Your objective | Rewrite the lines below, replacing each occurrence of "Identify the location of" with "Give the position of" and leaving all other text unchanged.

Stored data entries:
──────────────────────────────

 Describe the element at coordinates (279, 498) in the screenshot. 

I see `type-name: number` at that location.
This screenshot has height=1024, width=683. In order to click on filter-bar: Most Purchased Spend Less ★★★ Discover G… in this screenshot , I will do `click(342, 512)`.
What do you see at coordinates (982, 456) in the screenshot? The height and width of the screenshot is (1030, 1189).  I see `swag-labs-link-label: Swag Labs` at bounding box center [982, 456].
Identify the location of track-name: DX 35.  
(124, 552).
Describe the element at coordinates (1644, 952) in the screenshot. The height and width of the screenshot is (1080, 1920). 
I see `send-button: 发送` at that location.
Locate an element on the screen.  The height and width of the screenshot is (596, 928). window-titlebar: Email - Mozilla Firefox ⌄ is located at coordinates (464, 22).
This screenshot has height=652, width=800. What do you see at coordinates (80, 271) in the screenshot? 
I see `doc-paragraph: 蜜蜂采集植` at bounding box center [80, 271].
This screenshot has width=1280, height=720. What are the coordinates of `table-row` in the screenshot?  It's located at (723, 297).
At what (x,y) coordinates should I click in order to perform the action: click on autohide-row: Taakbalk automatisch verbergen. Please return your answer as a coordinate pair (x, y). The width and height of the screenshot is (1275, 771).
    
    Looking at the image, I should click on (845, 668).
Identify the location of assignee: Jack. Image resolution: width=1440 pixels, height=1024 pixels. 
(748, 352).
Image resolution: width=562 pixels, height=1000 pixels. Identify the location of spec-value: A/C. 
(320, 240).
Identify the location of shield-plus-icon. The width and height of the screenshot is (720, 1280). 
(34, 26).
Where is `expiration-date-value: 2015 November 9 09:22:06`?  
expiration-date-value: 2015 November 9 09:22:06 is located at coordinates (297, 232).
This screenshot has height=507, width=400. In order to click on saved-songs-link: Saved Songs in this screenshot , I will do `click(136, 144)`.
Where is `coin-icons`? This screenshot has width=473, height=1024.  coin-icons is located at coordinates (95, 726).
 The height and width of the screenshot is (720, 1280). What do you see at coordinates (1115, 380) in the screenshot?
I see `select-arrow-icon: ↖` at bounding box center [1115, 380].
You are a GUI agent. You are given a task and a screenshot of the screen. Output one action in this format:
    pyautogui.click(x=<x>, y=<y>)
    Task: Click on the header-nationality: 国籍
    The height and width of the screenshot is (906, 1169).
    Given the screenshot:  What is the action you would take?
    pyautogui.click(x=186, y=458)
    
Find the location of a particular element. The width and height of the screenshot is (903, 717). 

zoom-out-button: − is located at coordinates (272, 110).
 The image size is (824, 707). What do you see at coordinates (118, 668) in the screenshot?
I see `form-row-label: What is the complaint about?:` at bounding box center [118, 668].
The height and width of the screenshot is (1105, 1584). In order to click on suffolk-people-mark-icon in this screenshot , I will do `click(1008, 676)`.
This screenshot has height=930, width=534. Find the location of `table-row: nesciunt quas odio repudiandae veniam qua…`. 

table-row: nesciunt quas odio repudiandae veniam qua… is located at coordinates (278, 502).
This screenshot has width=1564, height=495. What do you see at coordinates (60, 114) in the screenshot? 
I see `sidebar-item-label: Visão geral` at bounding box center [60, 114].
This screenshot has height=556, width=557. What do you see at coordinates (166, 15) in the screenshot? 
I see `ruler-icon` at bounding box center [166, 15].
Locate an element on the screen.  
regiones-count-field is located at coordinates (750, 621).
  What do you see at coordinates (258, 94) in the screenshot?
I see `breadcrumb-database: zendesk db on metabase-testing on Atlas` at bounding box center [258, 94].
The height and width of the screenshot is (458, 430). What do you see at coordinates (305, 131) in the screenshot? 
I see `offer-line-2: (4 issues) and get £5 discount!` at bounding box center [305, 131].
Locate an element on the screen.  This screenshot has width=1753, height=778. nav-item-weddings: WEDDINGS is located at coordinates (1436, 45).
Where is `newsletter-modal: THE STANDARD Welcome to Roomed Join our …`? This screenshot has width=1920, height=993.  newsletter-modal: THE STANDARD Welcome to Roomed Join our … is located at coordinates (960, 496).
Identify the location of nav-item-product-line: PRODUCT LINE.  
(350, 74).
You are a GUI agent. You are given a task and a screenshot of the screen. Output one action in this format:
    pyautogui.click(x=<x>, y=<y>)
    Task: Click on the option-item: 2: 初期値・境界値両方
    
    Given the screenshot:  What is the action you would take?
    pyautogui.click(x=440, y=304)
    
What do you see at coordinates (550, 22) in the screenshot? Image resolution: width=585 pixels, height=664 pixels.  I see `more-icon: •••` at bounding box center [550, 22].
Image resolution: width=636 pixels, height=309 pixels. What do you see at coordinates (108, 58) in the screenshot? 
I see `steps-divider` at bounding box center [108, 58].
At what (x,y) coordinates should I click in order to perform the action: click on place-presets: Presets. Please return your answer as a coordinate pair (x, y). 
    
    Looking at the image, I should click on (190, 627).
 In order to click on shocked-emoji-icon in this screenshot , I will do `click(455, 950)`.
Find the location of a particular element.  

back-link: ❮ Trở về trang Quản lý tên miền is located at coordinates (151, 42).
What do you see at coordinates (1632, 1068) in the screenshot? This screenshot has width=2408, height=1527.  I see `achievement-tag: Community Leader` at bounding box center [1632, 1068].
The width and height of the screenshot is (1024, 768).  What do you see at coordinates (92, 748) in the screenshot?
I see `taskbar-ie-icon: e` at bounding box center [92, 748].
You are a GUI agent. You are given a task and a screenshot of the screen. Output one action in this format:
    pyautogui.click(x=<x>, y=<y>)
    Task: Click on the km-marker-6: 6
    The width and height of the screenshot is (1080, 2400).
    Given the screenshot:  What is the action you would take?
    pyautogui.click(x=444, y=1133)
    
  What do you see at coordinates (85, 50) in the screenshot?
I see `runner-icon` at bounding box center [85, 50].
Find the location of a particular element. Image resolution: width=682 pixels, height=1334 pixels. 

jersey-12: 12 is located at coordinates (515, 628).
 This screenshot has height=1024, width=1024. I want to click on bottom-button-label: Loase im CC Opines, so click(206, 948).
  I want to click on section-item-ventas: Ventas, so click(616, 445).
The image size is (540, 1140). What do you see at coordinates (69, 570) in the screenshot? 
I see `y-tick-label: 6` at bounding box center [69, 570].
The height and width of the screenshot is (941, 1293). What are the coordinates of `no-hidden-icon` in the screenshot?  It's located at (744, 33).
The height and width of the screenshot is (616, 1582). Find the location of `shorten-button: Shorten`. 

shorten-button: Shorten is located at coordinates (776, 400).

──────────────────────────────

Final answer |
 Describe the element at coordinates (279, 498) in the screenshot. 

I see `type-name: number` at that location.
This screenshot has height=1024, width=683. In order to click on filter-bar: Most Purchased Spend Less ★★★ Discover G… in this screenshot , I will do `click(342, 512)`.
What do you see at coordinates (982, 456) in the screenshot? The height and width of the screenshot is (1030, 1189).  I see `swag-labs-link-label: Swag Labs` at bounding box center [982, 456].
Give the position of track-name: DX 35.  
(124, 552).
Describe the element at coordinates (1644, 952) in the screenshot. The height and width of the screenshot is (1080, 1920). 
I see `send-button: 发送` at that location.
Locate an element on the screen.  The height and width of the screenshot is (596, 928). window-titlebar: Email - Mozilla Firefox ⌄ is located at coordinates (464, 22).
This screenshot has height=652, width=800. What do you see at coordinates (80, 271) in the screenshot? 
I see `doc-paragraph: 蜜蜂采集植` at bounding box center [80, 271].
This screenshot has width=1280, height=720. What are the coordinates of `table-row` in the screenshot?  It's located at (723, 297).
At what (x,y) coordinates should I click in order to perform the action: click on autohide-row: Taakbalk automatisch verbergen. Please return your answer as a coordinate pair (x, y). The width and height of the screenshot is (1275, 771).
    
    Looking at the image, I should click on (845, 668).
Give the position of assignee: Jack. Image resolution: width=1440 pixels, height=1024 pixels. 
(748, 352).
Image resolution: width=562 pixels, height=1000 pixels. Give the position of spec-value: A/C. 
(320, 240).
Give the position of shield-plus-icon. The width and height of the screenshot is (720, 1280). 
(34, 26).
Where is `expiration-date-value: 2015 November 9 09:22:06`?  
expiration-date-value: 2015 November 9 09:22:06 is located at coordinates (297, 232).
This screenshot has height=507, width=400. In order to click on saved-songs-link: Saved Songs in this screenshot , I will do `click(136, 144)`.
Where is `coin-icons`? This screenshot has width=473, height=1024.  coin-icons is located at coordinates (95, 726).
 The height and width of the screenshot is (720, 1280). What do you see at coordinates (1115, 380) in the screenshot?
I see `select-arrow-icon: ↖` at bounding box center [1115, 380].
You are a GUI agent. You are given a task and a screenshot of the screen. Output one action in this format:
    pyautogui.click(x=<x>, y=<y>)
    Task: Click on the header-nationality: 国籍
    The height and width of the screenshot is (906, 1169).
    Given the screenshot:  What is the action you would take?
    pyautogui.click(x=186, y=458)
    
Find the location of a particular element. The width and height of the screenshot is (903, 717). 

zoom-out-button: − is located at coordinates (272, 110).
 The image size is (824, 707). What do you see at coordinates (118, 668) in the screenshot?
I see `form-row-label: What is the complaint about?:` at bounding box center [118, 668].
The height and width of the screenshot is (1105, 1584). In order to click on suffolk-people-mark-icon in this screenshot , I will do `click(1008, 676)`.
This screenshot has height=930, width=534. Find the location of `table-row: nesciunt quas odio repudiandae veniam qua…`. 

table-row: nesciunt quas odio repudiandae veniam qua… is located at coordinates (278, 502).
This screenshot has width=1564, height=495. What do you see at coordinates (60, 114) in the screenshot? 
I see `sidebar-item-label: Visão geral` at bounding box center [60, 114].
This screenshot has height=556, width=557. What do you see at coordinates (166, 15) in the screenshot? 
I see `ruler-icon` at bounding box center [166, 15].
Locate an element on the screen.  
regiones-count-field is located at coordinates (750, 621).
  What do you see at coordinates (258, 94) in the screenshot?
I see `breadcrumb-database: zendesk db on metabase-testing on Atlas` at bounding box center [258, 94].
The height and width of the screenshot is (458, 430). What do you see at coordinates (305, 131) in the screenshot? 
I see `offer-line-2: (4 issues) and get £5 discount!` at bounding box center [305, 131].
Locate an element on the screen.  This screenshot has width=1753, height=778. nav-item-weddings: WEDDINGS is located at coordinates (1436, 45).
Where is `newsletter-modal: THE STANDARD Welcome to Roomed Join our …`? This screenshot has width=1920, height=993.  newsletter-modal: THE STANDARD Welcome to Roomed Join our … is located at coordinates (960, 496).
Give the position of nav-item-product-line: PRODUCT LINE.  
(350, 74).
You are a GUI agent. You are given a task and a screenshot of the screen. Output one action in this format:
    pyautogui.click(x=<x>, y=<y>)
    Task: Click on the option-item: 2: 初期値・境界値両方
    
    Given the screenshot:  What is the action you would take?
    pyautogui.click(x=440, y=304)
    
What do you see at coordinates (550, 22) in the screenshot? Image resolution: width=585 pixels, height=664 pixels.  I see `more-icon: •••` at bounding box center [550, 22].
Image resolution: width=636 pixels, height=309 pixels. What do you see at coordinates (108, 58) in the screenshot? 
I see `steps-divider` at bounding box center [108, 58].
At what (x,y) coordinates should I click in order to perform the action: click on place-presets: Presets. Please return your answer as a coordinate pair (x, y). 
    
    Looking at the image, I should click on (190, 627).
 In order to click on shocked-emoji-icon in this screenshot , I will do `click(455, 950)`.
Find the location of a particular element.  

back-link: ❮ Trở về trang Quản lý tên miền is located at coordinates (151, 42).
What do you see at coordinates (1632, 1068) in the screenshot? This screenshot has width=2408, height=1527.  I see `achievement-tag: Community Leader` at bounding box center [1632, 1068].
The width and height of the screenshot is (1024, 768).  What do you see at coordinates (92, 748) in the screenshot?
I see `taskbar-ie-icon: e` at bounding box center [92, 748].
You are a GUI agent. You are given a task and a screenshot of the screen. Output one action in this format:
    pyautogui.click(x=<x>, y=<y>)
    Task: Click on the km-marker-6: 6
    The width and height of the screenshot is (1080, 2400).
    Given the screenshot:  What is the action you would take?
    pyautogui.click(x=444, y=1133)
    
  What do you see at coordinates (85, 50) in the screenshot?
I see `runner-icon` at bounding box center [85, 50].
Find the location of a particular element. Image resolution: width=682 pixels, height=1334 pixels. 

jersey-12: 12 is located at coordinates (515, 628).
 This screenshot has height=1024, width=1024. I want to click on bottom-button-label: Loase im CC Opines, so click(206, 948).
  I want to click on section-item-ventas: Ventas, so click(616, 445).
The image size is (540, 1140). What do you see at coordinates (69, 570) in the screenshot? 
I see `y-tick-label: 6` at bounding box center [69, 570].
The height and width of the screenshot is (941, 1293). What are the coordinates of `no-hidden-icon` in the screenshot?  It's located at (744, 33).
The height and width of the screenshot is (616, 1582). Find the location of `shorten-button: Shorten`. 

shorten-button: Shorten is located at coordinates (776, 400).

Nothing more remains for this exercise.